In the 2018-19 fiscal year, total school expenditures amounted to $3.3 billion. The American Institutes for Research, consultant to the commission, used data from the state Department of Education to calculate the cost of funding an adequate education in every school district was $2.9 billion.
AIR presented two funding scenarios, both including some $602 million in state dollars from the Education Trust Fund, but otherwise relying solely on property taxes. One would pair a “mandatory minimum local contribution” funded by a $5 property tax with a statewide property tax at a rate of $7.24 for a total rate of $12.24. The other would consist only of a statewide property tax with a rate of $12.05.
AIR’s models show that by distributing funds among districts according to their disparate needs and resources, the state could meet its obligations to fund an adequate education in every school district with taxes uniform in rate and equal in valuation throughout the state without either raising more revenue or increasing current expenditures. And, at the same time, funding would be sufficient to drive the level of student achievement to the state average in every district.
At a Sept. 29 meeting of the panel, state Sen. Jay Kahn, D-Keene, who chairs the commission’s Adequacy Work Group, put it, “We’ve priced it. With the amount of money we are currently spending we can achieve the average outcomes in every district.”
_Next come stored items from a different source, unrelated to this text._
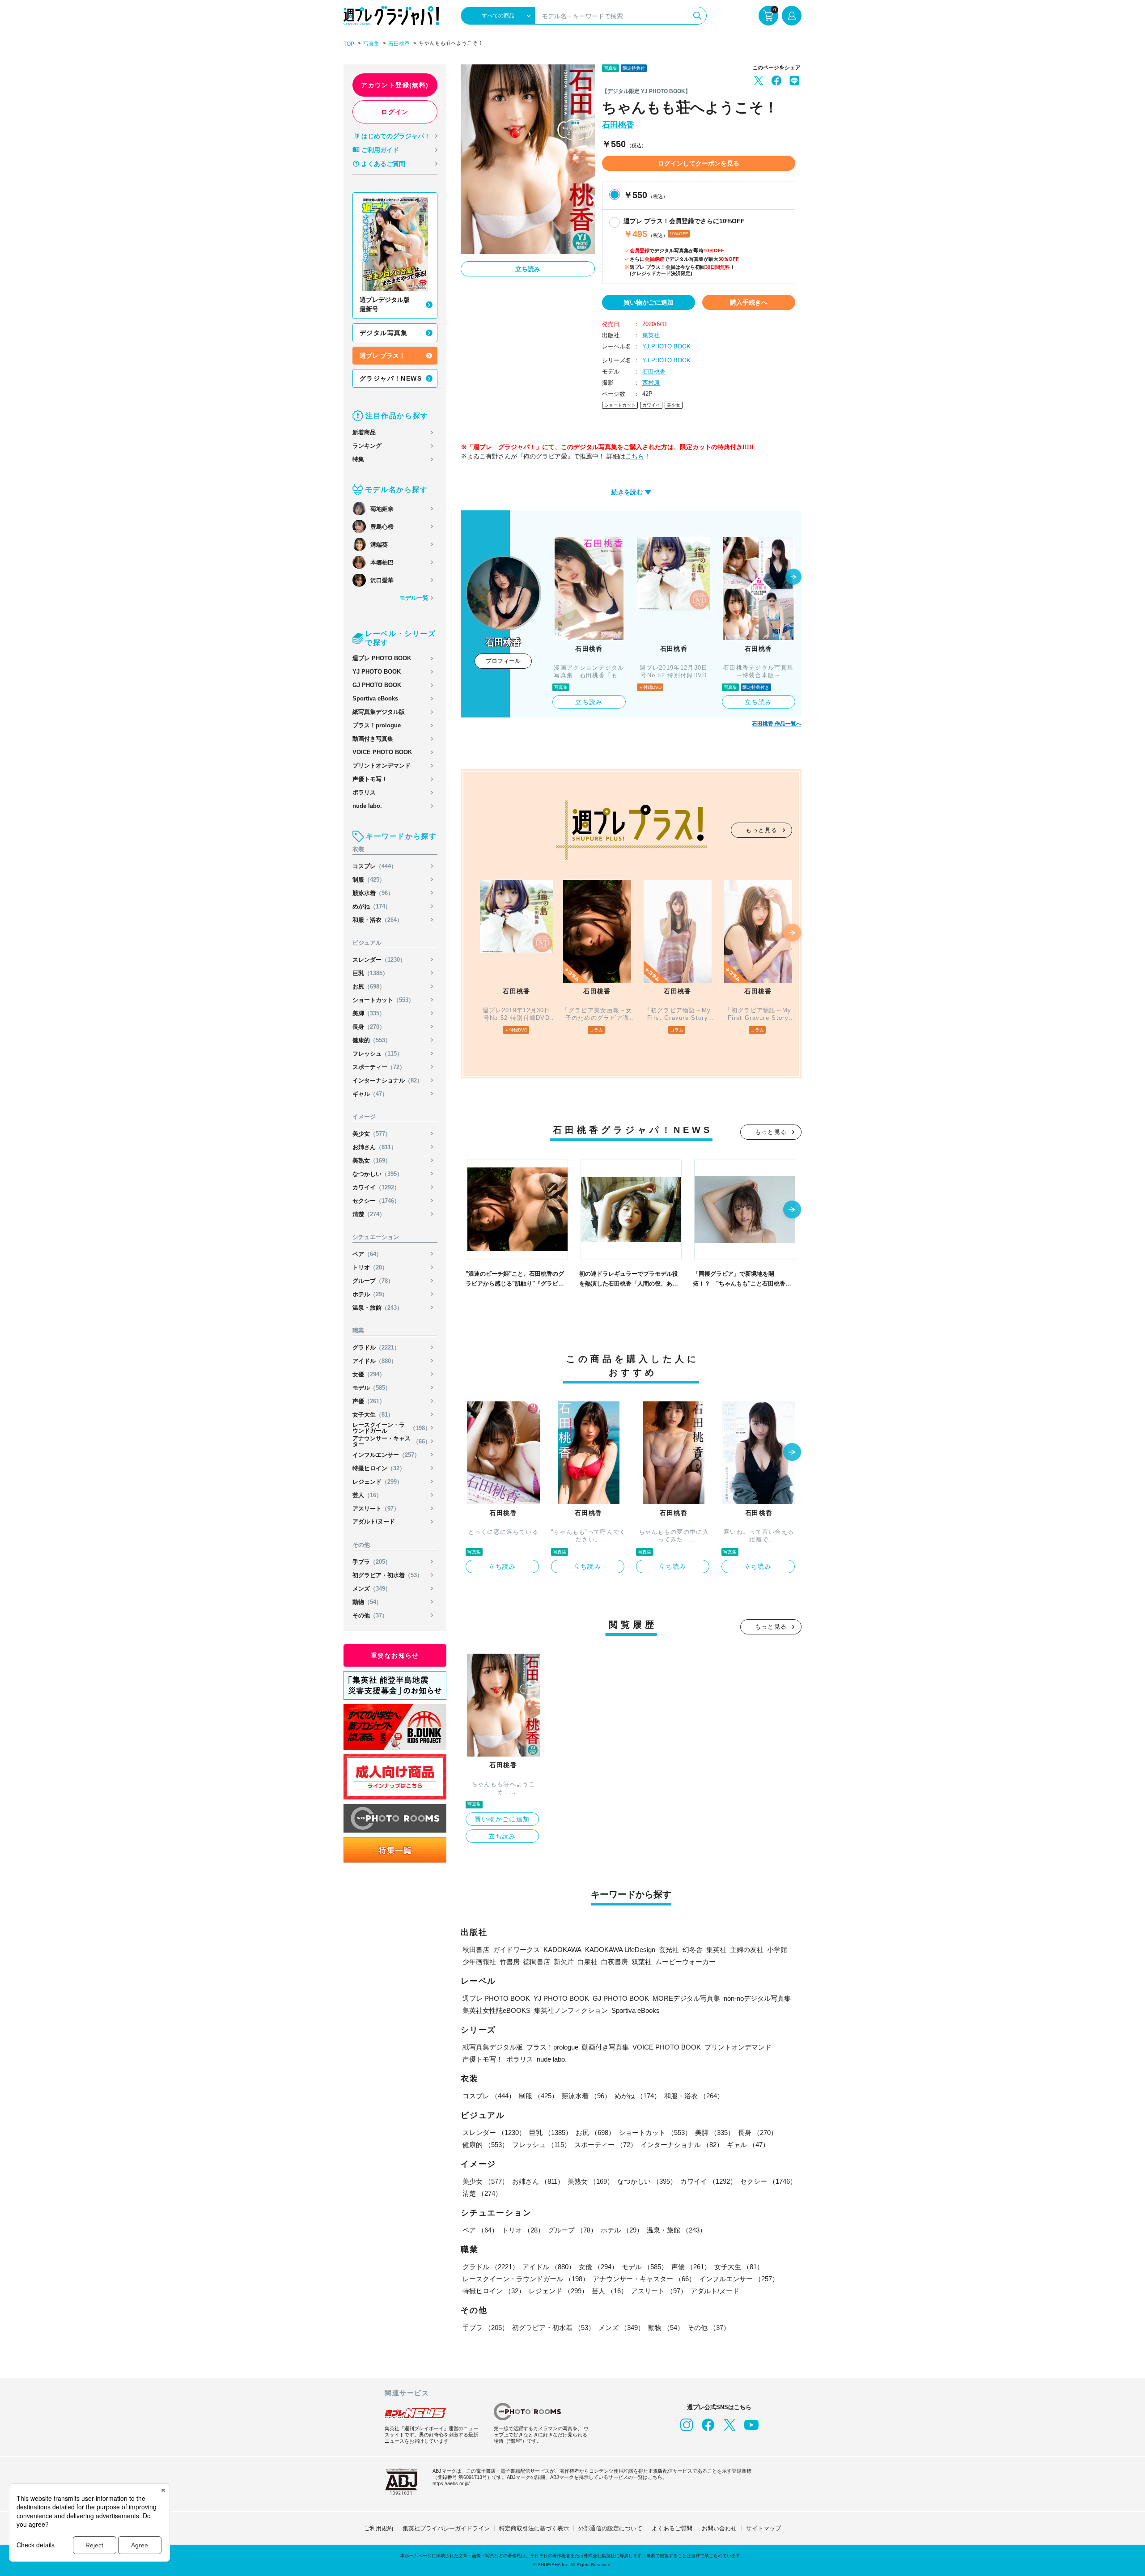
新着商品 (364, 432)
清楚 (368, 1214)
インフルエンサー (386, 1454)
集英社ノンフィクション (571, 2010)
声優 (368, 1401)
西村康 (651, 382)
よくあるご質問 (383, 163)
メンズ (371, 1588)
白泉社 (587, 1961)
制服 (368, 879)
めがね (371, 906)
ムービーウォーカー (685, 1961)
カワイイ (376, 1187)
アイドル (374, 1361)
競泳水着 (373, 893)
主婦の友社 (746, 1949)
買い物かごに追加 (648, 302)
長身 (368, 1026)
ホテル (370, 1294)
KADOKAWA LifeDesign (620, 1949)
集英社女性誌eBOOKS (496, 2010)
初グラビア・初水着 (387, 1575)
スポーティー (378, 1067)
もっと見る (762, 830)
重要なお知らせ (395, 1655)
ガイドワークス (516, 1949)
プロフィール (503, 661)
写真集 (371, 44)
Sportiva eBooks (375, 698)
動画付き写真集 (372, 738)
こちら (634, 456)
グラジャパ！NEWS (391, 378)
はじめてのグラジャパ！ (395, 136)
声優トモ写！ (369, 779)
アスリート (375, 1508)
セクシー (376, 1200)
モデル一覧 (413, 597)
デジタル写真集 (384, 332)
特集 (358, 459)
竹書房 (510, 1961)
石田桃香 (399, 44)
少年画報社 (479, 1961)
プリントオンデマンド (381, 765)
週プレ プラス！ (382, 355)
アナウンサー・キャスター (391, 1441)
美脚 (368, 1013)
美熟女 (371, 1160)
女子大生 (373, 1414)
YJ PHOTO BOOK (376, 671)
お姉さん (374, 1147)
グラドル (376, 1347)
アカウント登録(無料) (394, 85)
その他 (370, 1615)
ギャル (370, 1094)
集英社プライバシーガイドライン (446, 2528)
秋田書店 (475, 1949)
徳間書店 (536, 1961)
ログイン (395, 111)
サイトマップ (763, 2528)
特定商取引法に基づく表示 (534, 2528)
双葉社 (642, 1961)
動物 (367, 1602)
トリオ (370, 1267)
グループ (373, 1280)
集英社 (651, 335)
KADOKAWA (562, 1949)
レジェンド (377, 1481)
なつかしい (377, 1174)
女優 (368, 1374)
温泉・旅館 (377, 1307)
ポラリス (364, 792)
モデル (371, 1387)
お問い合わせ (719, 2528)
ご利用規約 (378, 2528)
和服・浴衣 (377, 920)
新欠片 (564, 1961)
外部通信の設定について (610, 2528)
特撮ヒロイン (378, 1468)
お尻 (368, 986)
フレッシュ (377, 1053)
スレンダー (379, 959)
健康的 (371, 1040)
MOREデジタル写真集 (686, 1998)
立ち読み (527, 268)
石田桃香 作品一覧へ (777, 723)
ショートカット (383, 1000)
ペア (367, 1254)
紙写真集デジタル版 (378, 712)
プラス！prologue (376, 725)
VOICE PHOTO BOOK (382, 752)
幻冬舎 (693, 1949)
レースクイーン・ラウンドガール (391, 1428)
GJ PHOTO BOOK (376, 685)
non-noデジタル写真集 (757, 1998)
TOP (349, 44)
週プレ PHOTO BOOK (381, 658)
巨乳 (370, 973)
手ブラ (371, 1561)
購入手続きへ (749, 302)
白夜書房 (614, 1961)
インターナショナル (387, 1080)
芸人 (367, 1495)
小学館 (777, 1949)
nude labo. (367, 805)
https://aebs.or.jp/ (451, 2483)
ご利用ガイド (380, 149)
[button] (793, 577)
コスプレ (374, 866)
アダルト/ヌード (373, 1521)
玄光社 (669, 1949)
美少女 (371, 1133)
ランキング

But attorney Bill Ardinger, a member of the panel, turned to the first-last dollar rule, calling it “horrible policy.”
He said that if the total cost is $3 billion, “then the first-last dollar rule says, “’OK, the $3 billion is the state’s budget obligation, not the current $1 billion.’ If that’s where this goes, it breaks. It doesn’t work. If what we have to do is have 100% of our total spend be state budget dollars, we’re broken.”
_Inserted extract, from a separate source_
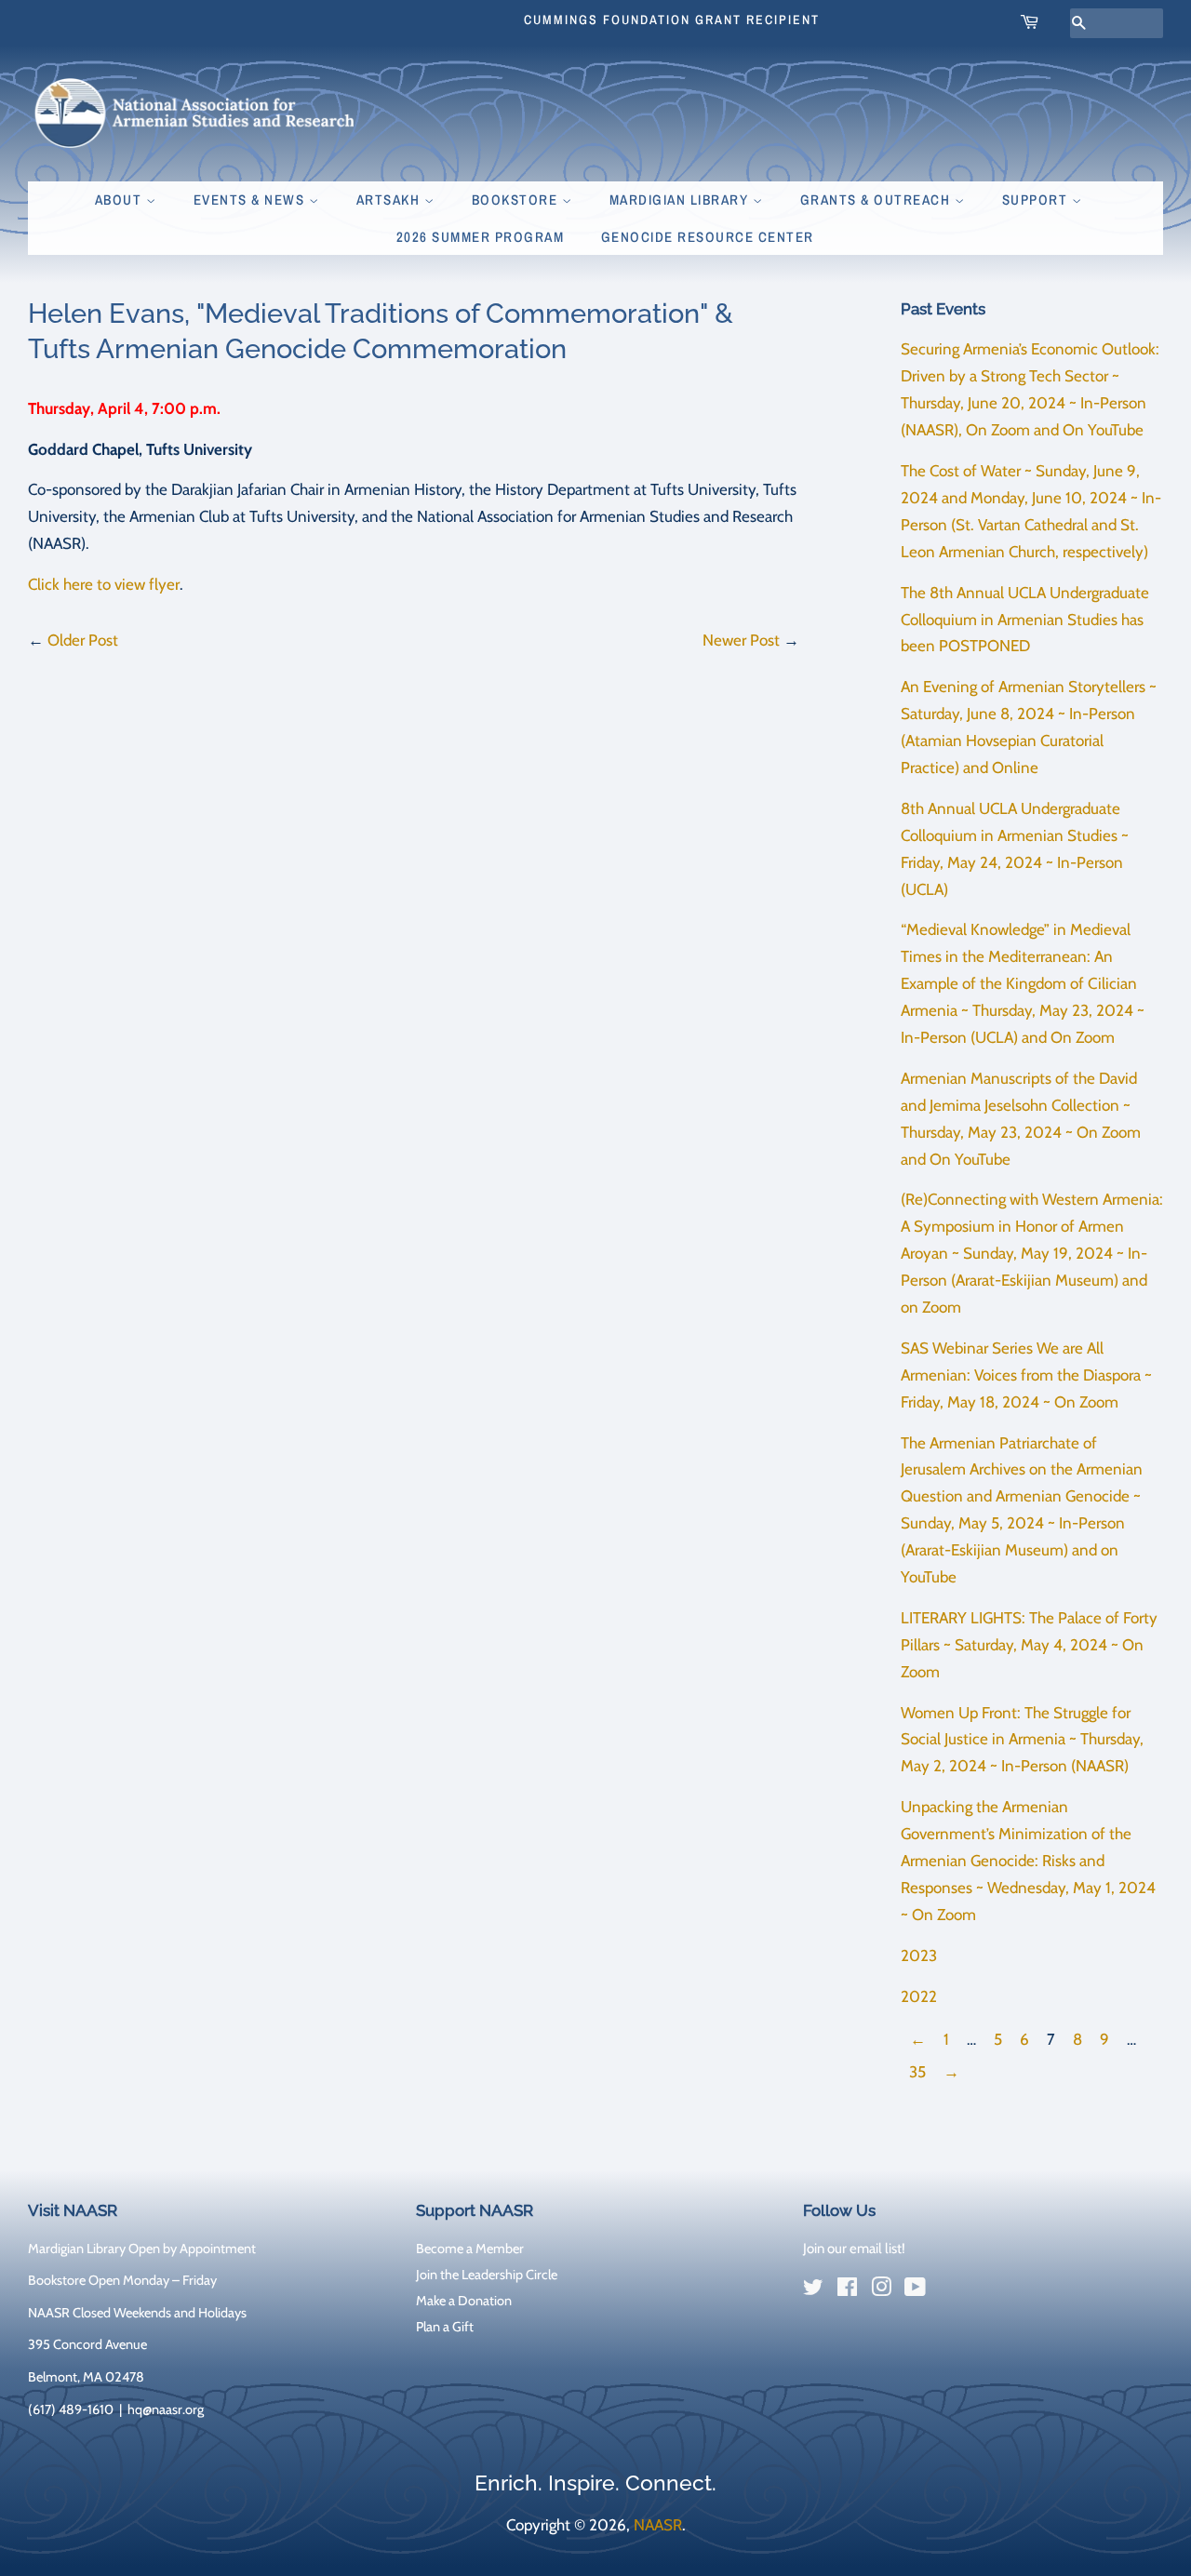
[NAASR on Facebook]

Ardinger warned “there is a zero chance you can get that through the Legislature. It would crack the rating agencies’ view of the state budget.” He said the $3 billion would represent ”almost a 180% increase in state spending.”
At the same time, Ardinger claimed that the first-last dollar rule conflicted with other language from the court that “celebrates the New Hampshire tradition of local control and local financing.” Questioned by John Beardmore, he referred to the Claremont opinion in 1997.
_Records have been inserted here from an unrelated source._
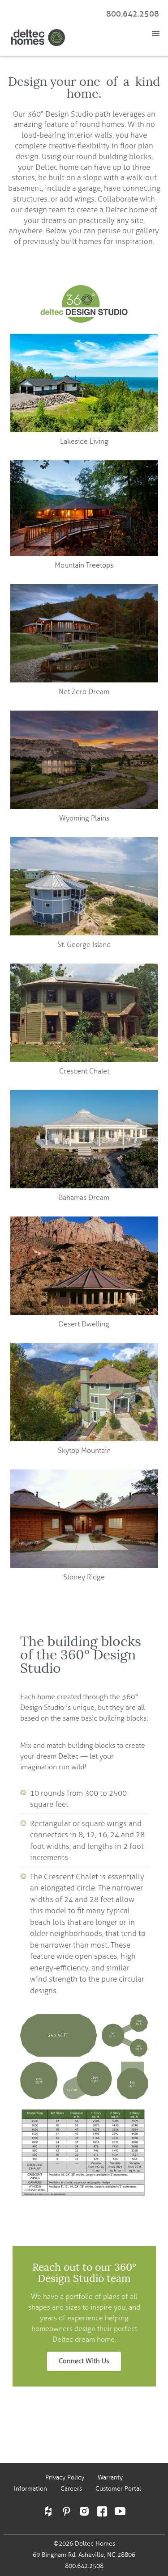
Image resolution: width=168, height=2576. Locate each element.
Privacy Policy (64, 2477)
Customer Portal (118, 2488)
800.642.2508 (132, 14)
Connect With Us (84, 2361)
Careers (71, 2488)
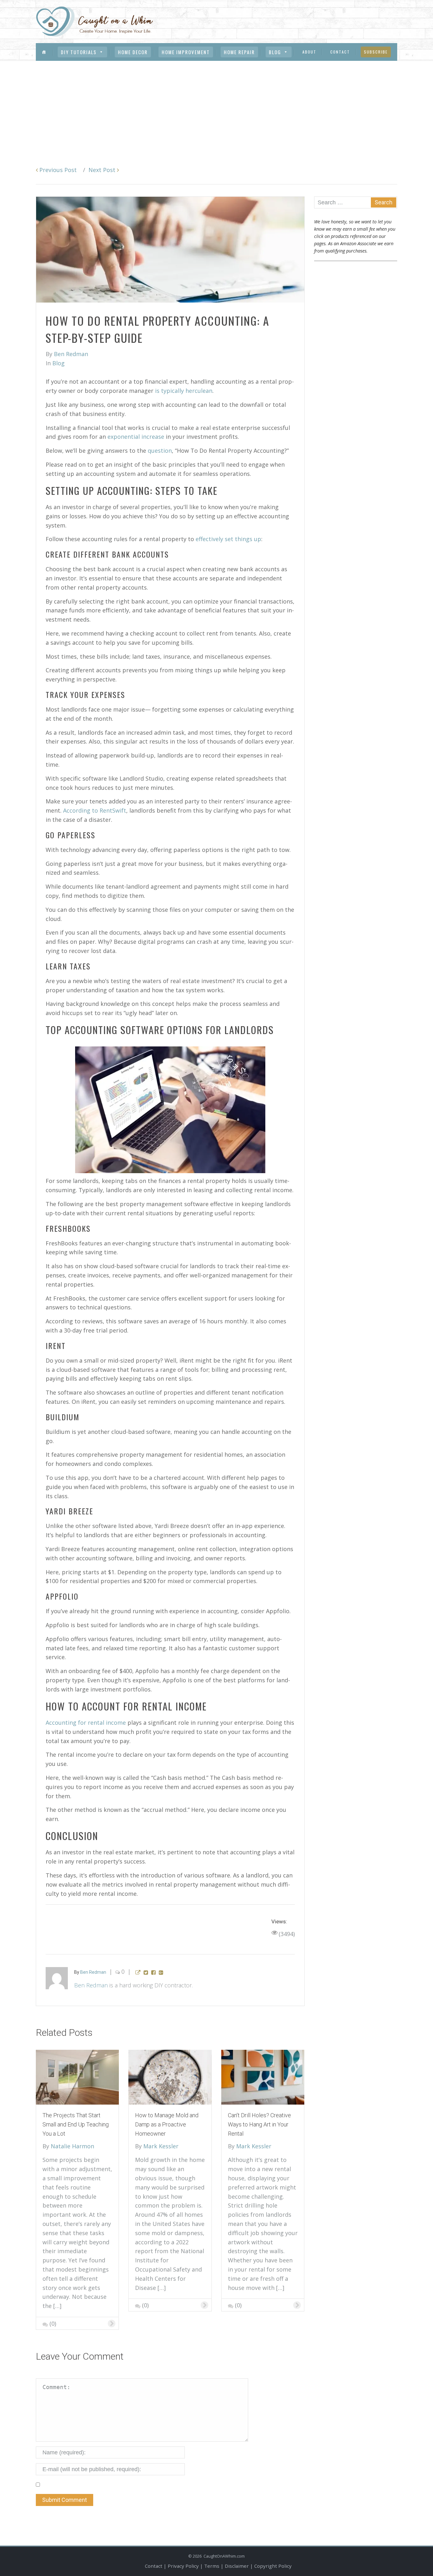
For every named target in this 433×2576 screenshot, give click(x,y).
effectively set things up (228, 539)
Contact (340, 51)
There, the justices wrote: “We recognize that local control plays a valuable role in public education; however, the State cannot use local control as a justification for allowing the existence of educational services below the level of constitutional adequacy. The responsibility for ensuring the provision of an adequate public education and an adequate level of resources for all students in New Hampshire lies with the State.”
Massachusetts, Ardinger said, has “a great progressive distribution,” with the state contributing 38% of the cost of funding public schools and local property taxpayers, including a mandatory minimum contribution, representing the largest share.
“If the first-last dollar rule allows that,” Ardinger said, “then we can focus on $2.9 or $3 billion as the total spend target, but we’re not gutting New Hampshire and New England’s tradition of a very important role for local taxes. I think that’s what’s at stake.”
Rep Dick Ames, D-Jaffrey, noted that the New Hampshire Supreme Court has not considered a system akin to that of Massachusetts. He suggested that the court might look favorably on a system with “a mandatory minimum where municipalities would raise a lot of money, but they’d raise it through a uniform rate and the state’s dollars would provide the rest.”